Tuesday, October 18, 2011

Mogadishu Bomb Kills at Least Two as Kenyan Troops Advance Over Border - Bloomberg





A bomb exploded in the Somali capital, Mogadishu, after the Islamist militant group al-Shabaab vowed to resist Kenya’s military intervention in the southern part the country.


The explosion outside a complex of ministry buildings killed at least two people, Kamal Ali Abdi, a shopkeeper who witnessed the blast, said by phone.
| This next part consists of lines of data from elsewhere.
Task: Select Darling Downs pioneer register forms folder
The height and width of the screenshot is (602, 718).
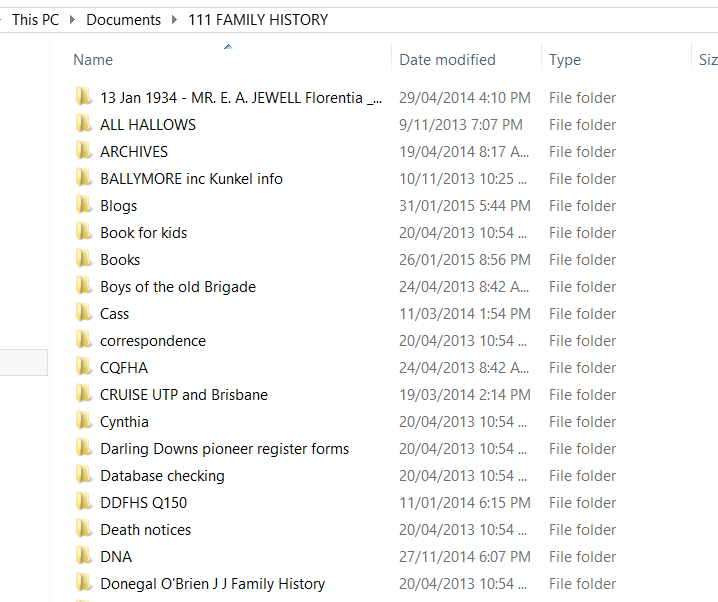Action: tap(224, 449)
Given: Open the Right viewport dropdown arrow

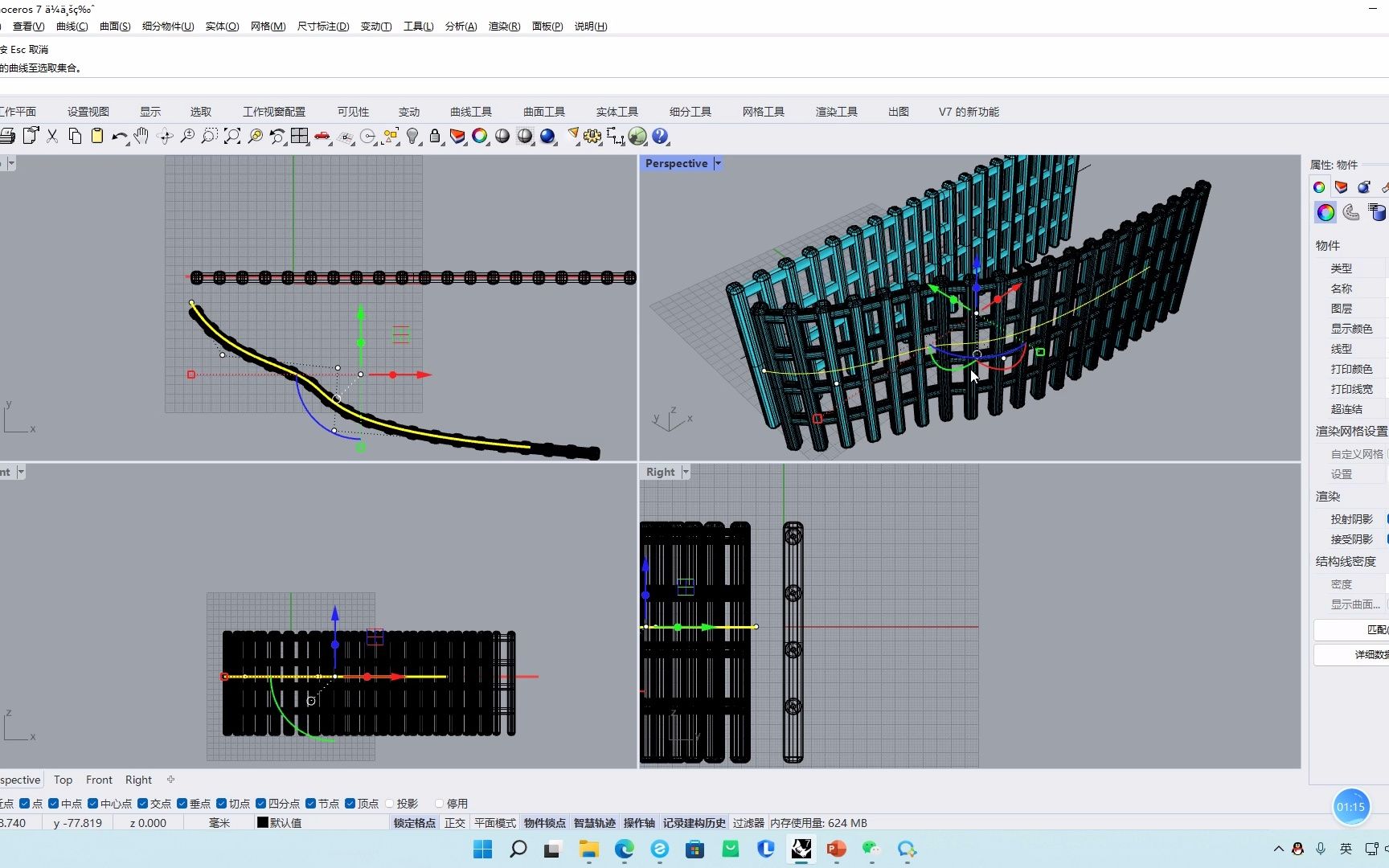Looking at the screenshot, I should click(686, 473).
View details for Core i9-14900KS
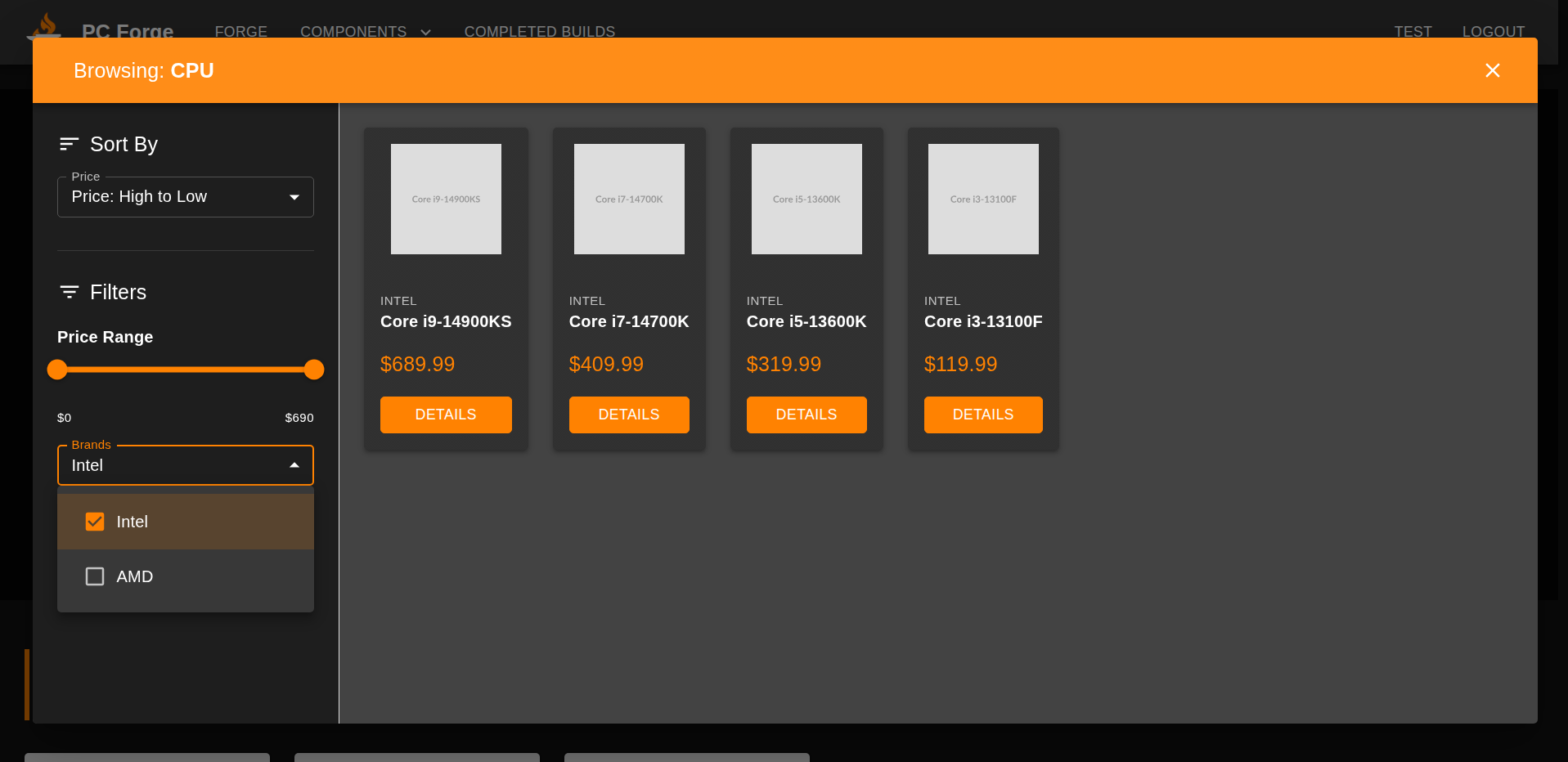The height and width of the screenshot is (762, 1568). [x=446, y=415]
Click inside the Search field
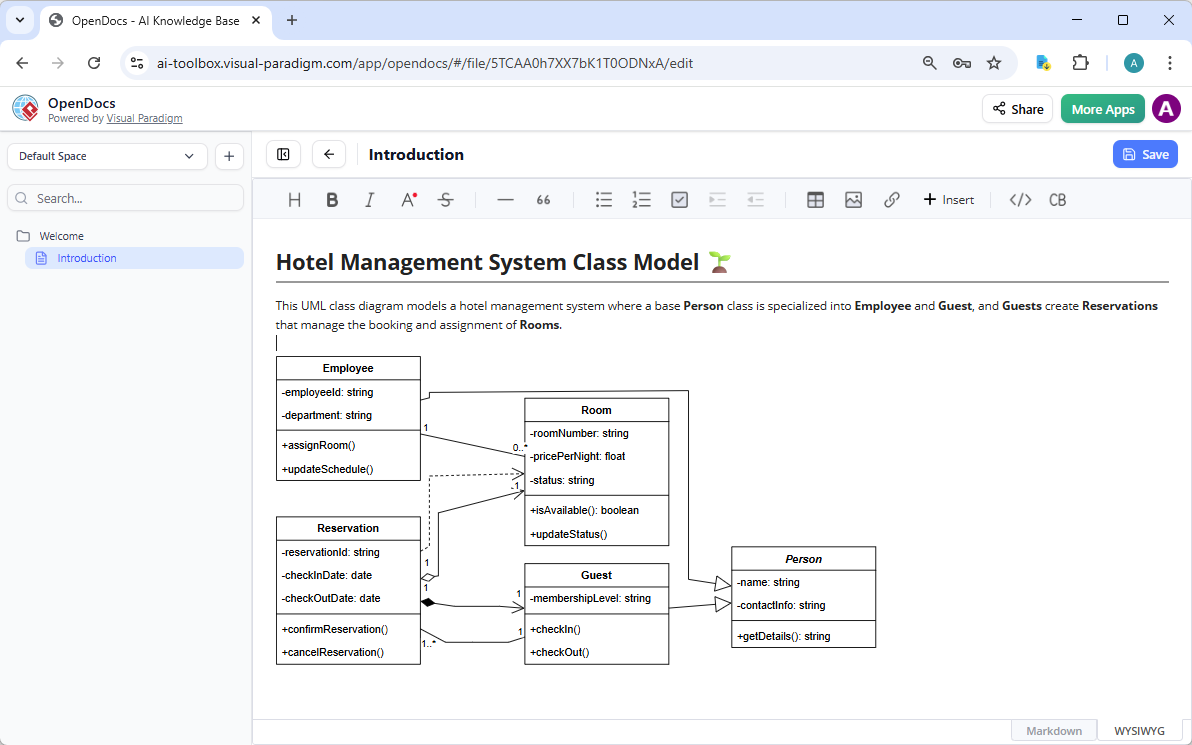Viewport: 1192px width, 745px height. coord(125,197)
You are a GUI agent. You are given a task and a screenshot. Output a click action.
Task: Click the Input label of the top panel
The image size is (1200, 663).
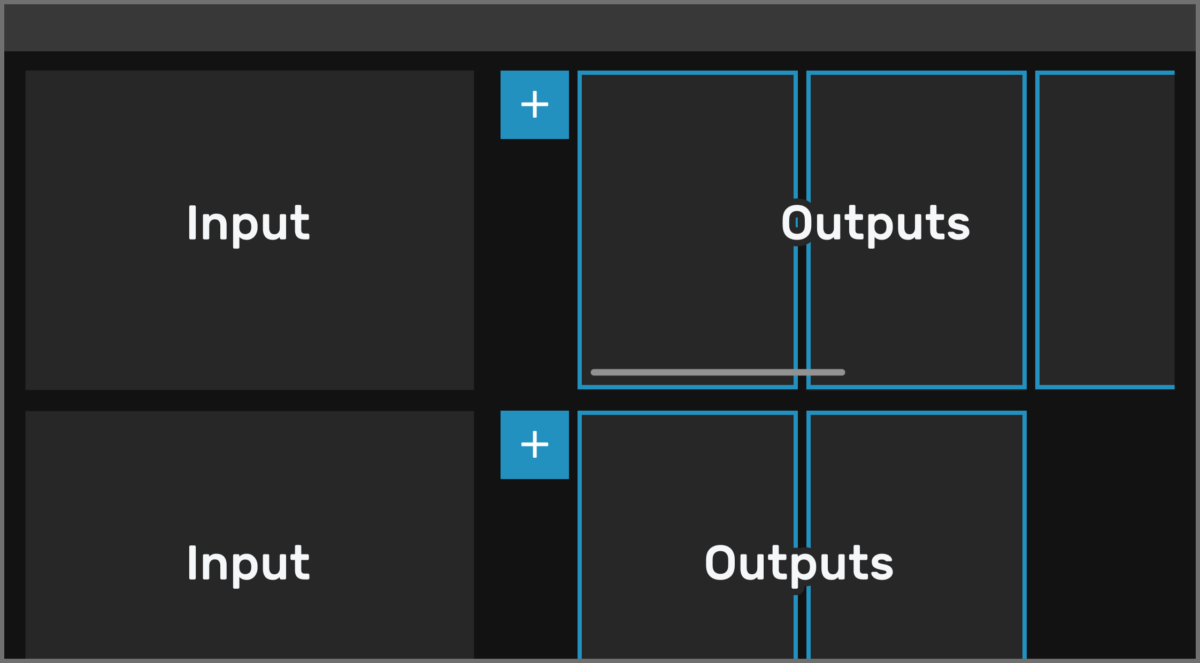[249, 223]
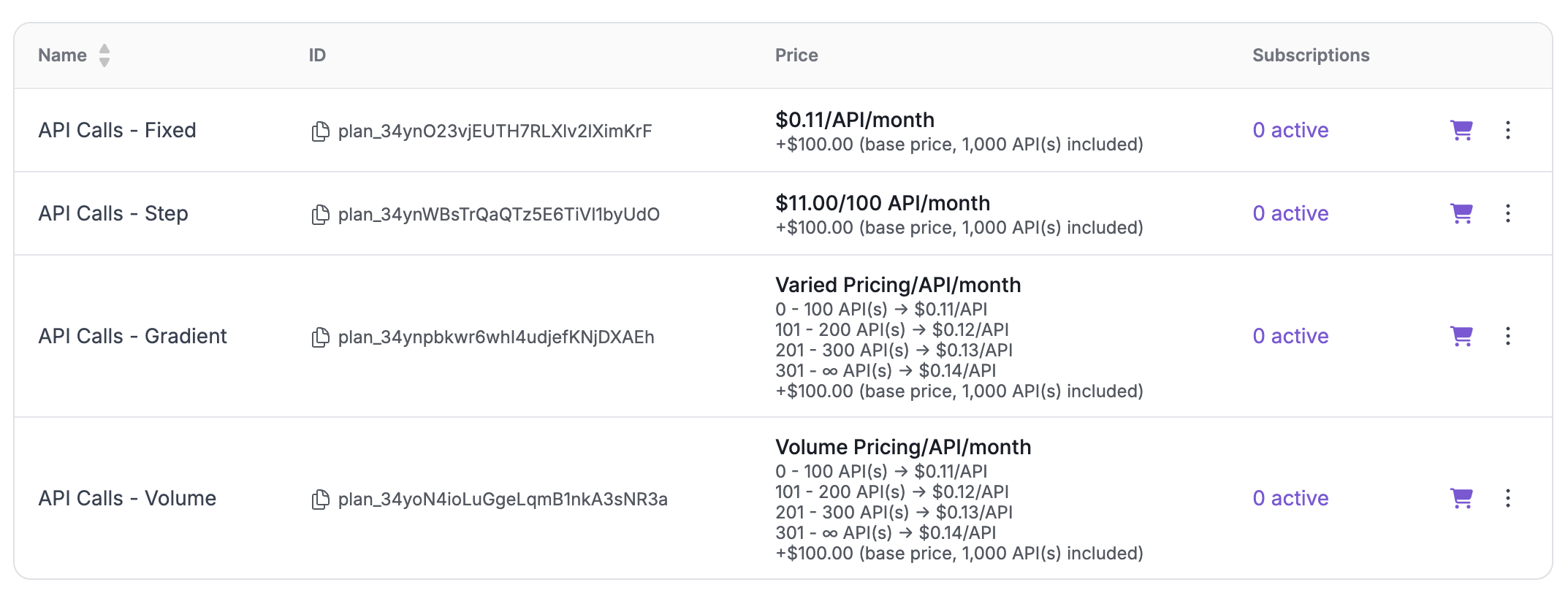Copy the API Calls - Gradient plan ID
Screen dimensions: 1568x593
point(320,337)
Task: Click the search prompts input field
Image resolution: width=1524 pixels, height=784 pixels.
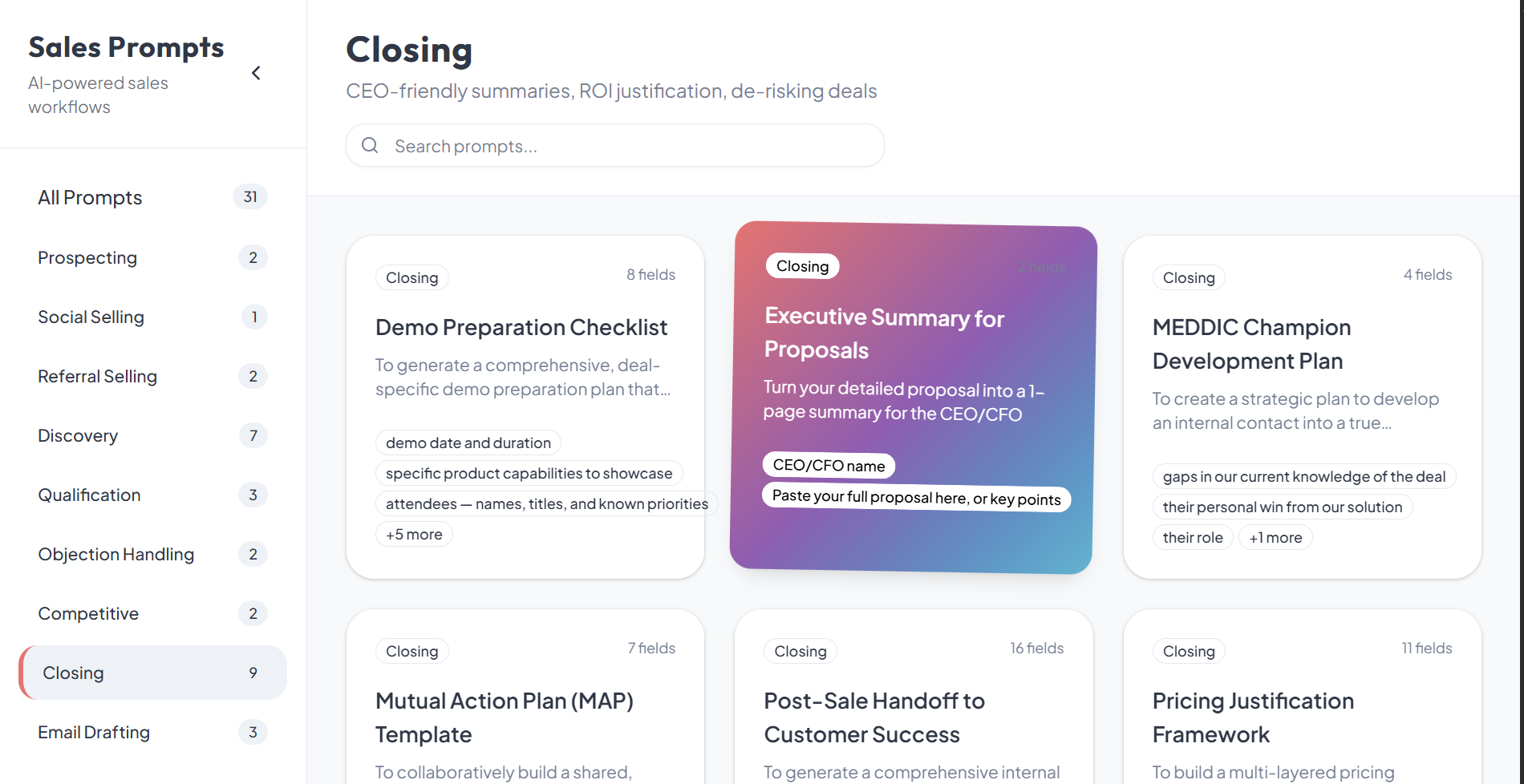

The bombing took place as Kenyan Defense Minister Yusuf Haji and Foreign Minister Moses Wetangula visited the city for talks with President Sheikh Sharif Sheikh Ahmed’s goverment on the military operation.

“They attack us by air and on the border; we must unite and fight back until we clear our territory,” a leader of the Islamist movement, Sheikh Hassan Abdulahi Hersi, said in a voice recording on Radio al-Furqaan, a station that supports al- Shabaab. “The Kenyan government will lose many people and assets because of its intervention in our territory.”

Kenyan soldiers entered Somalia on Oct. 16 after the kidnapping of foreign tourists and aid workers in Kenya that officials blame on al-Shabaab, which has pledged allegiance to al-Qaeda.

Kenyan troops today advanced deeper inside Somalia and may target the port of Kismayo in their drive to thwart attacks by al-Shabaab, a defense department spokesman said. Kismayo would be a key target because control of the port gives al-Shabaab revenue.

Heavy Rains

The Kenyans and forces loyal to Somalia’s Western-backed transitional government have secured the towns of Tabda and Afmadow, which is about 120 kilometers (75 miles) east of the Kenyan border, the spokesman, Emmanuel Chirchir, said today by phone from the Kenyan town of Garissa. Heavy rains have slowed the troops’ advance, he said.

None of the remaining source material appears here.